Stated exercise
Pick up the roundup of the year's films after its final sentence about Little Miss Sunshine and keep writing in the same style.

Imperious and regally dismissive, one of Miranda’s withering stares could force a designer to change his entire line or prod her dowdy new assistant out of her sensible shoes and into something sheer and black with accessorized stiletto heels. With Streep’s marvelous sense of comic timing and a clever script, The Devil Wears Prada was devilish fun.

V for Vendetta. Loosely based on a graphic novel and set in a near-future Britain, where an iron-rule government manipulated the media and constantly issued terror alerts to keep the public in line, the film certainly seemed up-to-the-minute pertinent to current events in the United States. A rousing and provocative adventure tale, it followed one man’s campaign of vengeance to tear down a totalitarian state that ruled by fear.

With a plot that played like a traditional detective story and a masked hero who recruited a young woman in his scheme to blow up Parliament, V for Vendetta parodied current events, something that made it linger in the mind even as it posed the question of whether terrorism was sometimes necessary when it came time to battle repression.

The Illusionist. Murder, mystery, romance and a touch of the supernatural were the heady ingredients of this magical film set in the fairy tale world of 19th-century Vienna. But there was nothing old-fashioned about writer-director Neil Burger’s film, which was played out as a grand, flamboyant mystery with a great deal of suspense and anxiety.

After lulling the audience into complacency, Burger pulled the rug out from under us to the point where one wondered how the story could possibly continue. Edward Norton starred as a celebrated magician who seemed to have the knack for conjuring up the spirits of the dead and place them beside him on stage. Early in the film he said that everything we’d see was an illusion, a trick. That line was repeated again at the end of the film and by then one realized it was all too true in a movie that was full of surprises and great fun to boot.

The Pursuit of Happyness. For all its frustrations, heartaches and desperation, this was the season’s feel-good movie, even though it took a long, cold look at the harsh underside of the American Dream. In this based-on-a-true-story film, Will Smith played a man who took two steps back for every step he moved ahead.

When his wife left after becoming exasperated with his failing get-rich-quick scheme, he fell further into the hole by taking an unpaid internship at a stock brokerage, hoping to learn the ropes and win one of the few permanent jobs there. But as his finances were stretched to the breaking point, he found himself moving, with his 5-year-old son in tow, to a motel and then, when he couldn’t pay the bill, to a homeless shelter. Hardly the stuff found in most American movies, The Pursuit of Happyness dared to tackle unpleasant themes and find something both socially conscious and heartfelt.

Little Miss Sunshine. The plot of this audience-pleasing dark comedy revolved around a wonderfully dysfunctional family which, despite their many separate issues, problems and frictions, banded together around a 7-year-old girl who had decided that she wanted to enter a kiddie beauty pageant, even though muffin-faced, olive-shaped Olive seemed a most unlikely contestant. Putting aside their own deep-seated problems and larger-than-life dreams, they hit the road in an on-its-last-legs VW bus for adventures that were hysterically nutty, yet with a sense of self-discovery and truth.

Source material
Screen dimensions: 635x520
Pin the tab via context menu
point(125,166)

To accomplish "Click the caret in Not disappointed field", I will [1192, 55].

Result of this task
A Prairie Home Companion. For his final film, Robert Altman, the celebrated director of M*A*S*H and Nashville who died last month, and writer Garrison Keillor, turned Keillor’s long-running offbeat radio show, an ode to the life and foibles of Minnesotans, into this crazy quilt film that patched together the songs and skits from the show with an eerie subplot about a mysterious woman dressed in white who hovered on the fringes of the stage.

The all-star cast —Meryl Streep, Kevin Kline, Lily Tomlin, Lindsay Lohan, Woody Harrelson, John C. Reilly, Tommy Lee Jones, Virginia Madsen — made for an ensemble who created, like Keillor’s radio show, a homey and friendly kind of film that had a surprising little kick at the end. When it was over, one felt just as sorry as the radio stars that their show had come to an end.

Marie Antoinette. With its funky rock music blaring during the credits, interrupted by a quick shot of a bewigged Kirsten Dunst swiping pink frosting off a cake, it was clear from the start that Sofia Copppola’s film wasn’t going to be some stodgy rehash of French history. Actually, Coppola stuck pretty close to historical facts in her telling of the doomed reign of the last queen of France, even shooting much of the film at the palace of Versailles, where the story unfolded in the 18th century.

But Coppola’s conceit was that Marie Antoinette was one of history’s most misunderstood people and she set out to prove it, convincingly, in this opulent, eye-opening, rocking, trendy new view of the past. OK, so maybe Marie Antoinette didn’t have tunes by Bow Wow Wow and Siouxsie and the Banshees running around inside her head. But one had to admit that Coppola’s Marie Antoinette rocked.

Runners up included United 93, World Trade Center, Flags of Our Fathers, Dreamgirls, Hollywoodland, American Dreamz and Happy Feet.

Along with the good, comes the bad. There would have been many, many, many candidates for my 10-worst list if I hadn’t been so finicky. You won’t find films such as Beerfest or The Grudge 2 here, movies that their makers clearly knew were destined to be bottom-of-the-heap material. No, the films on my list had to have been made by respected filmmakers who clearly had set out to create a solid work, only to have something go wackily, disarmingly wrong in the process.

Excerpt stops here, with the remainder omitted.